The industry is also facing various regulatory burdens, from the reporting required of those that received pandemic assistance funds to demands that they list their prices for common services online.

“The COVID-19 pandemic has resulted in historic challenges for hospitals and health systems and the communities they serve, placing unprecedented stress on the entire health care system and its financing,” the letter said. The AHA is advocating against reducing Medicare payments so that providers can stay afloat.

The financial stress has led to a breaking point for some hospitals less able to weather the storm, with more than 40% of rural hospitals in the U.S. at immediate or high risk of closing in July 2021, according to a Center for Healthcare Quality and Payment Reform report.

High Demand

The nursing industry was already facing labor shortages before the pandemic, said Beth Cloyd, principal consultant at Premier. The pandemic has tested nurses, who have worked longer hours in harder conditions, “but that resiliency and effort over time takes a toll on the workforce,” Cloyd said.

Hospitals may not be able to fill their vacancies any time soon, and the recent vaccine mandates could keep costs for labor high. So hospitals should look at bringing in international workers or consider how technology can help providers meet patient demand, Cloyd said. The Biden administration will speed up the visa process for health-care workers coming to the U.S. to aid in pandemic response.

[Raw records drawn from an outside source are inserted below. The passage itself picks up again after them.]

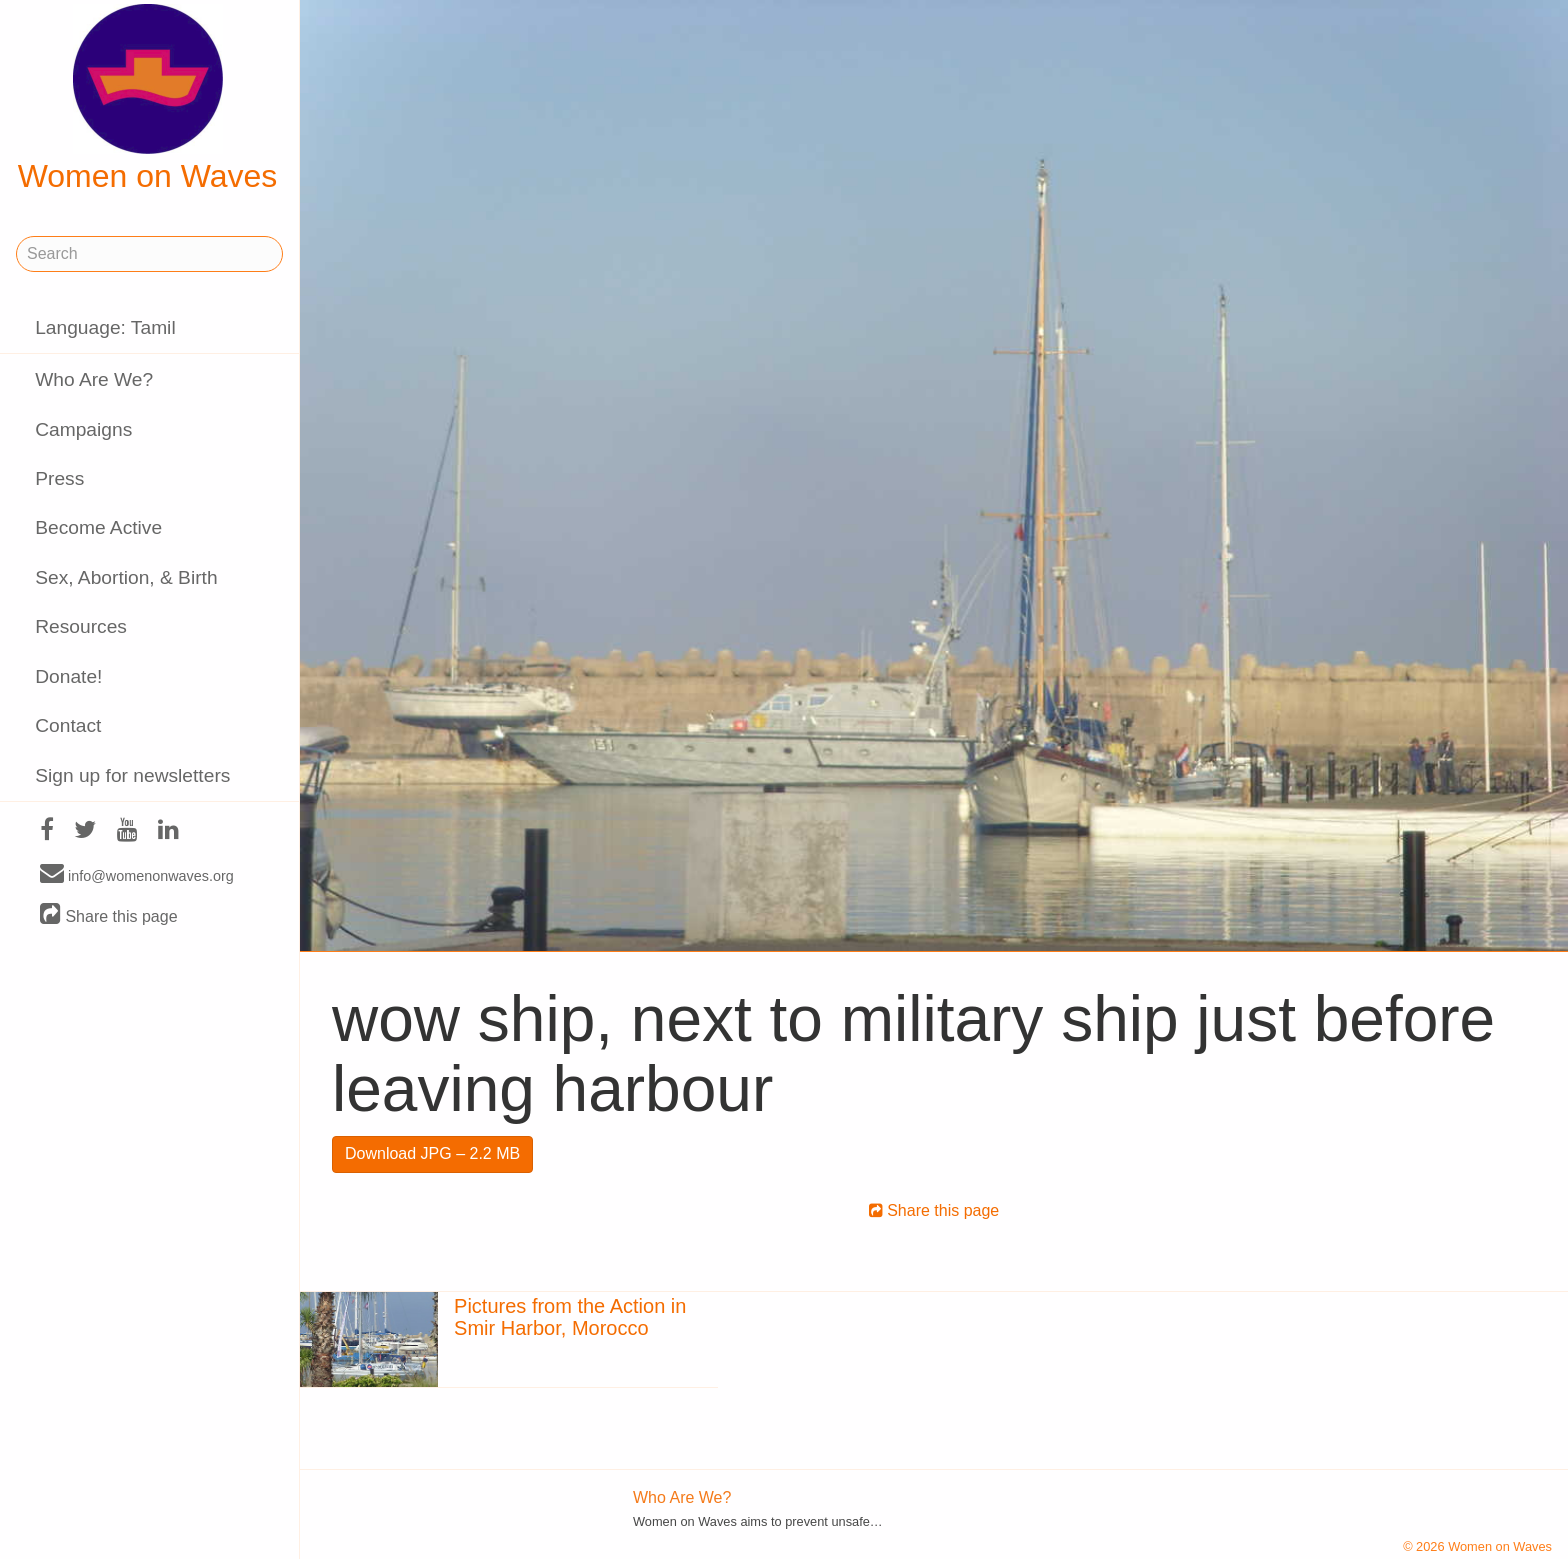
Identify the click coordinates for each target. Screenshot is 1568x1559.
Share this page (109, 915)
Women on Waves (148, 99)
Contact (68, 725)
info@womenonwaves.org (137, 875)
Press (59, 478)
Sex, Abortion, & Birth (126, 577)
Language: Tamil (105, 327)
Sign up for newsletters (132, 775)
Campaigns (83, 429)
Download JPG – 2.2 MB (432, 1153)
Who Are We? (94, 379)
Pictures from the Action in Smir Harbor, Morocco (570, 1317)
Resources (81, 626)
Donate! (68, 676)
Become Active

Most of the evidence about how vaccine mandates will affect the workforce is anecdotal, Miller said, since many hospitals have not completed their vaccine mandate timelines. “I don’t know that anybody has a crystal ball to fully know how the data plays out,” Miller said, but Premier is working on another study to capture some of that evidence.

Other Findings

Premier used artificial intelligence to examine a workforce database and compare trends from October 2019 to August 2021. The study examines clinical employees who work in the emergency department, intensive care units, or nursing.

Among the survey’s other findings:

  • Larger hospitals with 500 or more beds have been paying $17 million extra for labor each year since the beginning of the pandemic.
  • Overtime hours as of September 2021 have risen 52% compared with before the pandemic.
  • Almost a third of emergency, ICU, and nursing employees turn over each year, up from 18 percent pre-pandemic.